§ **ABOUT THIS EXERCISE**: Could you output the complete listing given below exactly?
Segment Start: LISTED RECORDS
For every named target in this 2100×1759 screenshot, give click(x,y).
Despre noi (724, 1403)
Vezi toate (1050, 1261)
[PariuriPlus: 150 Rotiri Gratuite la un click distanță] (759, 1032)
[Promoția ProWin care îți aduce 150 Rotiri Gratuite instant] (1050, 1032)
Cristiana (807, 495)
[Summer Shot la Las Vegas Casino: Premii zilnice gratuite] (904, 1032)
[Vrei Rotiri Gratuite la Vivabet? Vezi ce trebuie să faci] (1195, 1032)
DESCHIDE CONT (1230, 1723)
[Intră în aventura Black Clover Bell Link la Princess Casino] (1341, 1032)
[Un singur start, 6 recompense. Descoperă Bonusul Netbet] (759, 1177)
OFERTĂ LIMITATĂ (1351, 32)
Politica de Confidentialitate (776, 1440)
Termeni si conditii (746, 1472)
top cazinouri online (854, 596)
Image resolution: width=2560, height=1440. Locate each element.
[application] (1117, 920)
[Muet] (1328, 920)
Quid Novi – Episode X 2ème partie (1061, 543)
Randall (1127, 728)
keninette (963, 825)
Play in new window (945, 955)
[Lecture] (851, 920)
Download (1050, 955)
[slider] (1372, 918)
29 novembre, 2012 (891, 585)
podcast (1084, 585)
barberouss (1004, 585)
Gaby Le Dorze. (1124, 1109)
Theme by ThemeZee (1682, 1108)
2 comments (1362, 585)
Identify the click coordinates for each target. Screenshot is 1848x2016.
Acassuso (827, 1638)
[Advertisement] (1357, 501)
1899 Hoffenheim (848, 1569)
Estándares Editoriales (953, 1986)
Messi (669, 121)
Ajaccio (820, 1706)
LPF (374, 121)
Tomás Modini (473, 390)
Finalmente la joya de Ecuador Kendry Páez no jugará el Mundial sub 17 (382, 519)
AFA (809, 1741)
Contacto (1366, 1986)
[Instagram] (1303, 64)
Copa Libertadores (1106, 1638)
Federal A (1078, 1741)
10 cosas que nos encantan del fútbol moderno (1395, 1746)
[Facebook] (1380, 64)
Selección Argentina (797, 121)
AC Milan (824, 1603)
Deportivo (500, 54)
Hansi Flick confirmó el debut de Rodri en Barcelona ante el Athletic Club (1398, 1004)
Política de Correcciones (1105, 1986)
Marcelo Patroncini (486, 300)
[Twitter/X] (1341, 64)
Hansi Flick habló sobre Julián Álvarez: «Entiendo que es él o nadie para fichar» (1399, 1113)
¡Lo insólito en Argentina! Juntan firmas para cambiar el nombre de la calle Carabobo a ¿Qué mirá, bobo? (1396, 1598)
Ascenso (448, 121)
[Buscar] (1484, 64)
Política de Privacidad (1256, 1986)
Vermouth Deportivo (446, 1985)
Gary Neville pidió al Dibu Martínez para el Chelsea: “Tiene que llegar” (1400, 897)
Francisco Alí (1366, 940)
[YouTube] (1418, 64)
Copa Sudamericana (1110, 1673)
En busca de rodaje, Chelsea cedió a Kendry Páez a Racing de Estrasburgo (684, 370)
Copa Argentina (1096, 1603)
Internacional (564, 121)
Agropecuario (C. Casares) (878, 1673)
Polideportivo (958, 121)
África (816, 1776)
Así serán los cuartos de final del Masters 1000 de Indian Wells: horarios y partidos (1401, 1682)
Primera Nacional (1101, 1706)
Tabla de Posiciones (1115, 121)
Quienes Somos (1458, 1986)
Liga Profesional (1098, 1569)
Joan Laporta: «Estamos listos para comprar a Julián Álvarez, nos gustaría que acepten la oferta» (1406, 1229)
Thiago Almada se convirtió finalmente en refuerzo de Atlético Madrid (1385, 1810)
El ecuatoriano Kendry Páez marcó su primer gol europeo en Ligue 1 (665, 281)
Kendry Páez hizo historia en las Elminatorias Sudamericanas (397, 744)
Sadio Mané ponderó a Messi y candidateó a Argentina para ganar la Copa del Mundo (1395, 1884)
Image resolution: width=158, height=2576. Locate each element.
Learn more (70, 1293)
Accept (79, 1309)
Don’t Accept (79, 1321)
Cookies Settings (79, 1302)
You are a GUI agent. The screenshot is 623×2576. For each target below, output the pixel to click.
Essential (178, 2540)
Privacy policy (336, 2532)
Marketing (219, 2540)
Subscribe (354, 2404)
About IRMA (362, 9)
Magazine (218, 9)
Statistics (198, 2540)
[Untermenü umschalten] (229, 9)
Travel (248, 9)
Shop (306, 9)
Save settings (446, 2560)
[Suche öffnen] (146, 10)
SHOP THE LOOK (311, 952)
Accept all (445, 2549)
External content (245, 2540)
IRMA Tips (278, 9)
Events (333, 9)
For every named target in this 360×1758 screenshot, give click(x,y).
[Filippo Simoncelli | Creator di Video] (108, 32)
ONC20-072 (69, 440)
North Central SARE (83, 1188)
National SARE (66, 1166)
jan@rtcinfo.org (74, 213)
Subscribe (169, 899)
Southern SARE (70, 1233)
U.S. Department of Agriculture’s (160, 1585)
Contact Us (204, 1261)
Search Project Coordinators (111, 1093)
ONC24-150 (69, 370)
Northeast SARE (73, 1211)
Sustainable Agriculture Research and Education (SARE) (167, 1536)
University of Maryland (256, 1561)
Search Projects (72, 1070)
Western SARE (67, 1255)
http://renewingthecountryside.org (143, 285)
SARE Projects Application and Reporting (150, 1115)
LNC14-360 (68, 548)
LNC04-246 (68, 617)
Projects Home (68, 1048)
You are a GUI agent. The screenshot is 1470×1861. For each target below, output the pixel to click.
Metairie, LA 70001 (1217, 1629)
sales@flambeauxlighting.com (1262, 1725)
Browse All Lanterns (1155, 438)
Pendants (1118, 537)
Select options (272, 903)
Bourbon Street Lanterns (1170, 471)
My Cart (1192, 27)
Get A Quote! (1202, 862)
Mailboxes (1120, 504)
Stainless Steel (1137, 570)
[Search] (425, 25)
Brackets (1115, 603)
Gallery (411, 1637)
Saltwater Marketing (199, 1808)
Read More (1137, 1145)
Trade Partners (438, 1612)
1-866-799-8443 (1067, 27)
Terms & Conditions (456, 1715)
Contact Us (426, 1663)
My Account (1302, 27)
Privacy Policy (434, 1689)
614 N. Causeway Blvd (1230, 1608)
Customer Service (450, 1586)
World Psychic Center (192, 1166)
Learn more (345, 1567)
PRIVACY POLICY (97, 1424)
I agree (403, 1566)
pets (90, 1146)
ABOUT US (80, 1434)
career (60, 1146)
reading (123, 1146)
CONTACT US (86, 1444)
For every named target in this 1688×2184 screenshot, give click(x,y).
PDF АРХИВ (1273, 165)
Segment End: LISTED RECORDS
§ **ANSWER SPACE**:
For every named target in this 2100×1759 screenshot, give click(x,y).
Despre noi (724, 1403)
Vezi toate (1050, 1261)
[PariuriPlus: 150 Rotiri Gratuite la un click distanță] (759, 1032)
[Promoția ProWin care îți aduce 150 Rotiri Gratuite instant] (1050, 1032)
Cristiana (807, 495)
[Summer Shot la Las Vegas Casino: Premii zilnice gratuite] (904, 1032)
[Vrei Rotiri Gratuite la Vivabet? Vezi ce trebuie să faci] (1195, 1032)
DESCHIDE CONT (1230, 1723)
[Intră în aventura Black Clover Bell Link la Princess Casino] (1341, 1032)
[Un singur start, 6 recompense. Descoperă Bonusul Netbet] (759, 1177)
OFERTĂ LIMITATĂ (1351, 32)
Politica de Confidentialitate (776, 1440)
Termeni si conditii (746, 1472)
top cazinouri online (854, 596)
Image resolution: width=2560, height=1440. Locate each element.
[application] (1117, 920)
[Muet] (1328, 920)
Quid Novi – Episode X 2ème partie (1061, 543)
Randall (1127, 728)
keninette (963, 825)
Play in new window (945, 955)
[Lecture] (851, 920)
Download (1050, 955)
[slider] (1372, 918)
29 novembre, 2012 (891, 585)
podcast (1084, 585)
barberouss (1004, 585)
Gaby Le Dorze. (1124, 1109)
Theme by ThemeZee (1682, 1108)
2 comments (1362, 585)
Identify the click coordinates for each target. Screenshot is 1848x2016.
Acassuso (827, 1638)
[Advertisement] (1357, 501)
1899 Hoffenheim (848, 1569)
Estándares Editoriales (953, 1986)
Messi (669, 121)
Ajaccio (820, 1706)
LPF (374, 121)
Tomás Modini (473, 390)
Finalmente la joya de Ecuador Kendry Páez no jugará el Mundial sub 17 (382, 519)
AFA (809, 1741)
Contacto (1366, 1986)
[Instagram] (1303, 64)
Copa Libertadores (1106, 1638)
Federal A (1078, 1741)
10 cosas que nos encantan del fútbol moderno (1395, 1746)
[Facebook] (1380, 64)
Selección Argentina (797, 121)
AC Milan (824, 1603)
Deportivo (500, 54)
Hansi Flick confirmó el debut de Rodri en Barcelona ante el Athletic Club (1398, 1004)
Política de Correcciones (1105, 1986)
Marcelo Patroncini (486, 300)
[Twitter/X] (1341, 64)
Hansi Flick habló sobre Julián Álvarez: «Entiendo que es él o nadie para fichar» (1399, 1113)
¡Lo insólito en Argentina! Juntan firmas para cambiar el nombre de la calle Carabobo a ¿Qué mirá, bobo? (1396, 1598)
Ascenso (448, 121)
[Buscar] (1484, 64)
Política de Privacidad (1256, 1986)
Vermouth Deportivo (446, 1985)
Gary Neville pidió al Dibu Martínez para el Chelsea: “Tiene que llegar” (1400, 897)
Francisco Alí (1366, 940)
[YouTube] (1418, 64)
Copa Sudamericana (1110, 1673)
En busca de rodaje, Chelsea cedió a Kendry Páez a Racing de Estrasburgo (684, 370)
Copa Argentina (1096, 1603)
Internacional (564, 121)
Agropecuario (C. Casares) (878, 1673)
Polideportivo (958, 121)
África (816, 1776)
Así serán los cuartos de final del Masters 1000 de Indian Wells: horarios y partidos (1401, 1682)
Primera Nacional (1101, 1706)
Tabla de Posiciones (1115, 121)
Quienes Somos (1458, 1986)
Liga Profesional (1098, 1569)
Joan Laporta: «Estamos listos para comprar a Julián Álvarez, nos gustaría que acepten la oferta» (1406, 1229)
Thiago Almada se convirtió finalmente en refuerzo de Atlético Madrid (1385, 1810)
El ecuatoriano Kendry Páez marcó su primer gol europeo en Ligue 1 (665, 281)
Kendry Páez hizo historia en las Elminatorias Sudamericanas (397, 744)
Sadio Mané ponderó a Messi y candidateó a Argentina para ganar la Copa del Mundo (1395, 1884)
Image resolution: width=158, height=2576. Locate each element.
Learn more (70, 1293)
Accept (79, 1309)
Don’t Accept (79, 1321)
Cookies Settings (79, 1302)
You are a GUI agent. The screenshot is 623×2576. For each target below, output the pixel to click.
Essential (178, 2540)
Privacy policy (336, 2532)
Marketing (219, 2540)
Subscribe (354, 2404)
About IRMA (362, 9)
Magazine (218, 9)
Statistics (198, 2540)
[Untermenü umschalten] (229, 9)
Travel (248, 9)
Shop (306, 9)
Save settings (446, 2560)
[Suche öffnen] (146, 10)
SHOP THE LOOK (311, 952)
Accept all (445, 2549)
External content (245, 2540)
IRMA Tips (278, 9)
Events (333, 9)
For every named target in this 360×1758 screenshot, give click(x,y).
[Filippo Simoncelli | Creator di Video] (108, 32)
ONC20-072 (69, 440)
North Central SARE (83, 1188)
National SARE (66, 1166)
jan@rtcinfo.org (74, 213)
Subscribe (169, 899)
Southern SARE (70, 1233)
U.S. Department of Agriculture’s (160, 1585)
Contact Us (204, 1261)
Search Project Coordinators (111, 1093)
ONC24-150 (69, 370)
Northeast SARE (73, 1211)
Sustainable Agriculture Research and Education (SARE) (167, 1536)
University of Maryland (256, 1561)
Search Projects (72, 1070)
Western SARE (67, 1255)
http://renewingthecountryside.org (143, 285)
SARE Projects Application and Reporting (150, 1115)
LNC14-360 (68, 548)
LNC04-246 (68, 617)
Projects Home (68, 1048)
You are a GUI agent. The screenshot is 1470×1861. For each target below, output the pixel to click.
Metairie, LA 70001 (1217, 1629)
sales@flambeauxlighting.com (1262, 1725)
Browse All Lanterns (1155, 438)
Pendants (1118, 537)
Select options (272, 903)
Bourbon Street Lanterns (1170, 471)
My Cart (1192, 27)
Get A Quote! (1202, 862)
Mailboxes (1120, 504)
Stainless Steel (1137, 570)
[Search] (425, 25)
Brackets (1115, 603)
Gallery (411, 1637)
Saltwater Marketing (199, 1808)
Read More (1137, 1145)
Trade Partners (438, 1612)
1-866-799-8443 (1067, 27)
Terms & Conditions (456, 1715)
Contact Us (426, 1663)
My Account (1302, 27)
Privacy Policy (434, 1689)
614 N. Causeway Blvd (1230, 1608)
Customer Service (450, 1586)
World Psychic Center (192, 1166)
Learn more (345, 1567)
PRIVACY POLICY (97, 1424)
I agree (403, 1566)
pets (90, 1146)
ABOUT US (80, 1434)
career (60, 1146)
reading (123, 1146)
CONTACT US (86, 1444)
For every named target in this 1688×2184 screenshot, give click(x,y).
PDF АРХИВ (1273, 165)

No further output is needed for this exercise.